Les débats sur l’indemnisation de l’esclavage

Entre le 19 juin et le 14 août 1848, une commission est mise en place pour préparer la loi du 30 avril 1849 sur l’indemnisation. La commission réunit des représentants de l’État, des défenseurs de la cause des colons comme Alexis de Tocqueville, Henri-Joseph Mestro et Louis Delisle, mais aussi des abolitionnistes comme Victor Schoelcher. Attention, abolitionniste ne signifie pas nécessairement en faveur d’une libération immédiate des esclaves, ni d’une indemnité, ni d’une émancipation réelle. Les nouveaux libres manquent ainsi de représentants officiels dans cette commission. En l’absence de défense de leurs intérêts, la logique coloniale l’emporta.

En effet, l’argument juridique qui est ardemment défendu par les colons et leurs créanciers est que l’esclavage est un droit de propriété, que l’État a autorisé et encouragé. Bien qu’il soit moralement repréhensible, les colons n’en sont pas responsables. La violation de ce droit par l’État revient par conséquent à une expropriation. De plus, les colons menacent de quitter les colonies s’ils ne sont pas indemnisés. Ils se présentent comme garants de l’ordre dans les colonies. Pour eux, cette indemnité constitue un véritable enjeu économique. Les propriétaires les plus riches y voient un moyen de s’enrichir davantage tandis que les propriétaires les plus démunis espèrent éviter la faillite. Pour les créanciers, c’est un moyen de récupérer ce que les propriétaires d’esclaves leur devaient à travers les indemnités.

Ne voulant pas prendre le risque de perdre ses colonies, le gouvernement se range de leur côté, comme en témoigne la citation suivante.

Dans la tête des membres de la commission, l’indemnisation des anciens propriétaires d’esclaves est également bénéfique aux affranchis car elle doit en partie assurer le travail et le salaire dans les colonies. Cependant, selon moi, il s’agit encore de défendre un intérêt du gouvernement français : maintenir et encourager l’économie des colonies au profit de la métropole qui traverse alors une crise économique. Cela suppose de s’assurer que les affranchis continuent de travailler pour leurs anciens propriétaires.
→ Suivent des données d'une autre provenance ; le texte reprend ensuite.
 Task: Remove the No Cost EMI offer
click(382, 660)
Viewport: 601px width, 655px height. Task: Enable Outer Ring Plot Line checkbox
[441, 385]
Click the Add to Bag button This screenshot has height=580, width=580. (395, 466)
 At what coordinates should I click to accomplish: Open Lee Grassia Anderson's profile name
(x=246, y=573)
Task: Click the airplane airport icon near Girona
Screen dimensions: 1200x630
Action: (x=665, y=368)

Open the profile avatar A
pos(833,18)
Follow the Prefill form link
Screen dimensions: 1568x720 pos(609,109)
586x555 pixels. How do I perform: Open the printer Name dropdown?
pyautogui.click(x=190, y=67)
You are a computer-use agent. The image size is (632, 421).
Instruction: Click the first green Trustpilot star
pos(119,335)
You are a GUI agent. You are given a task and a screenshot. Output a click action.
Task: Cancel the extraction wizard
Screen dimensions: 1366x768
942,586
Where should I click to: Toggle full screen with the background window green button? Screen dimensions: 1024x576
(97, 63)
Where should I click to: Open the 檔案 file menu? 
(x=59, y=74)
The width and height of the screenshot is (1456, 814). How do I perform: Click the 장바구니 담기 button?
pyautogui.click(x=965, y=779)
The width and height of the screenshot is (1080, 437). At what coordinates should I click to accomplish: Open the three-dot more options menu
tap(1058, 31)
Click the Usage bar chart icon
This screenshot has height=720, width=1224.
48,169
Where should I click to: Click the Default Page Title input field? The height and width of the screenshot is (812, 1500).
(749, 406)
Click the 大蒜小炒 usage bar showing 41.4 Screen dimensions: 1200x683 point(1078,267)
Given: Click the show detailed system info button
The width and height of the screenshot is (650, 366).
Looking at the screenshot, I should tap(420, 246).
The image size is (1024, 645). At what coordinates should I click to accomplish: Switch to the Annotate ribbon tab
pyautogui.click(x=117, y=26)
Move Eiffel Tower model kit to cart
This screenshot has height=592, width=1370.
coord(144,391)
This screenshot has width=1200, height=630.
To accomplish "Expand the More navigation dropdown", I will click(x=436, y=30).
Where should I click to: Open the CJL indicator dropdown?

Une réelle émancipation aurait impliqué de renverser l’ordre racial en instaurant une égalité sociale et raciale.

Évidemment, la France tente malgré tout de garder le bon rôle en prétendant promouvoir les valeurs progressistes dont elle se revendique. Pourtant, la loi du 30 avril 1849 profite avant tout aux créanciers, puis aux propriétaires d’esclaves (qui constitue un groupe hétérogène socialement parlant, allant de propriétaires très riches à des propriétaires modestes, en passant par des veuves « blanches » et des libres de couleur).

Les abolitionnistes comme Victor Schœlcher, quant à eux, acceptent l’idée d’indemniser les anciens maîtres parce qu’au vu du rapport de force entre les différentes parties prenantes, c’est la condition sine qua non au processus abolitionniste. Victor Schœlcher souhaite entre autres éviter que l’on oblige les esclaves à utiliser leur pécule pour se racheter.

Une histoire aux conséquences durables

Au regard de l’actualité dans les Outre-mer marqué par la lutte contre la vie chère, il m’a paru essentiel de revenir sur cette histoire car elle est en grande partie à la source des difficultés que rencontrent aujourd’hui les ultramarins.